First Twitter, now LinkedIn - neither can seem to find the right formula for making profit. Is this the end of the glory days for publicly traded social media sites?

LinkedIn is the second social media site this week to post a dismal set of results.

While revenues were up by 35% year on year at $638m, losses had tripled to $42.4m. Membership increased 23% to 364m, however, showed clear signs of slowing. Shares fell by a massive 25% on the news.

Earlier this week, Twitter suffered a similar crash. Revenue was up 74% year over year to $436m but losses increased to $132m. The results were leaked, and in a twist of irony, went viral on Twitter, causing the share price to tumble by 26%.

Both Twitter and LinkedIn have a relatively small user base compared to Facebook, which seems to be the only social media company that has figured out the formula for making money.

Richard Holway of TechMarketView believes that the results indicate that the social bubble is about to burst.
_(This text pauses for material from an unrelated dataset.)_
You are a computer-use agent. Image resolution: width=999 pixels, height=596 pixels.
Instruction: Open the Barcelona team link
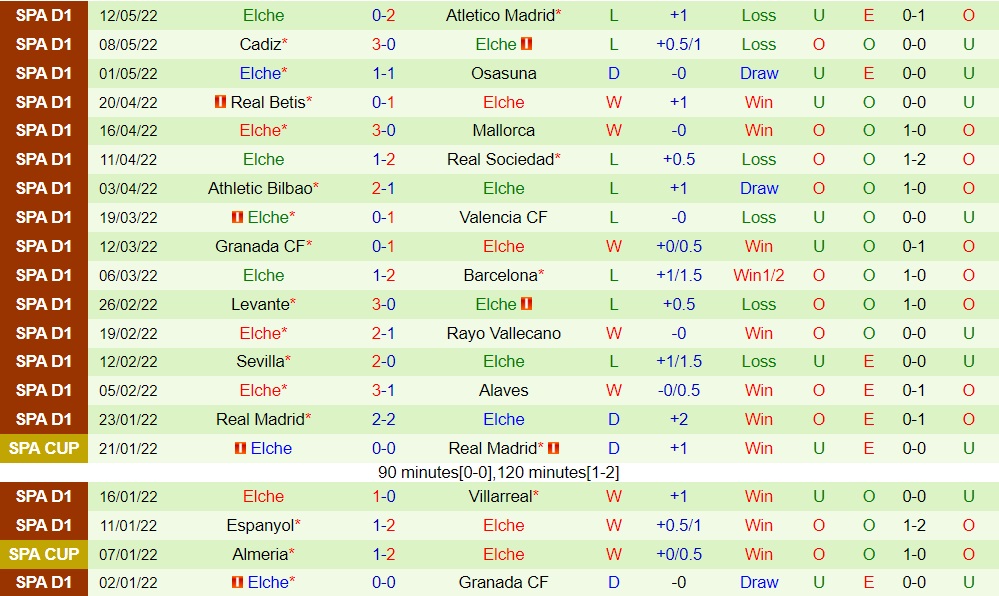pyautogui.click(x=500, y=275)
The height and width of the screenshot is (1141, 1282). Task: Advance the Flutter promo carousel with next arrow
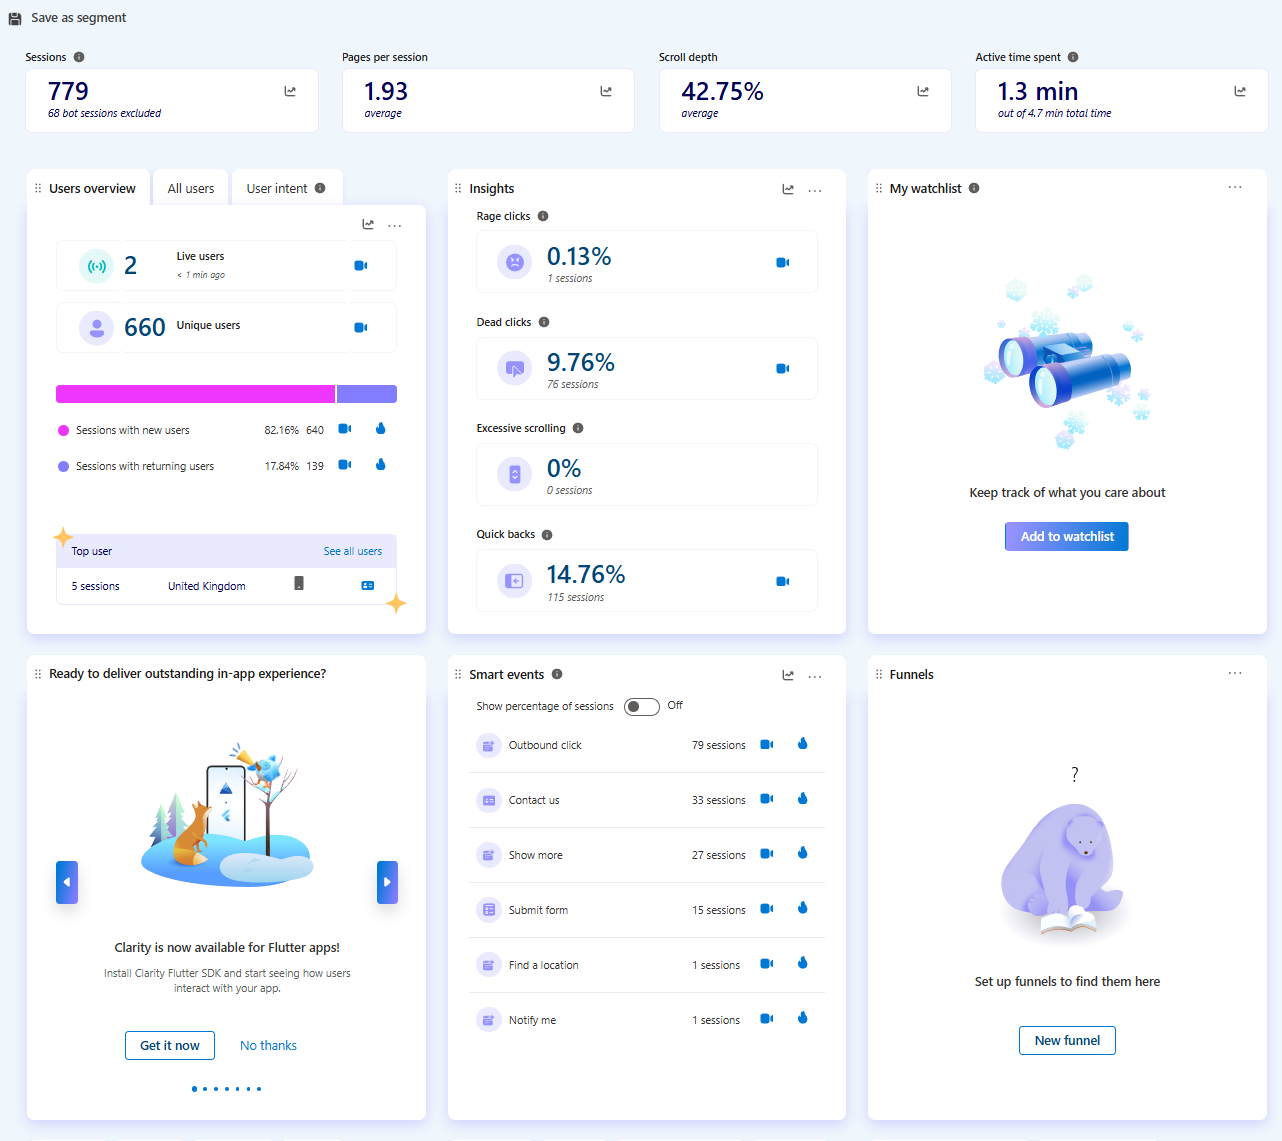pos(387,882)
“The social media bubble has many similarities to the 1999/2000 dot.com bubble. Nobody doubts that social media is a mass market of huge potential,” Holway said. “Just like with internet stocks, some will be fantastic winners – Facebook seems to be the clear winner at the moment – but others will be also rans and others will fail.”

“Overall, the market has over valued most of them," he added.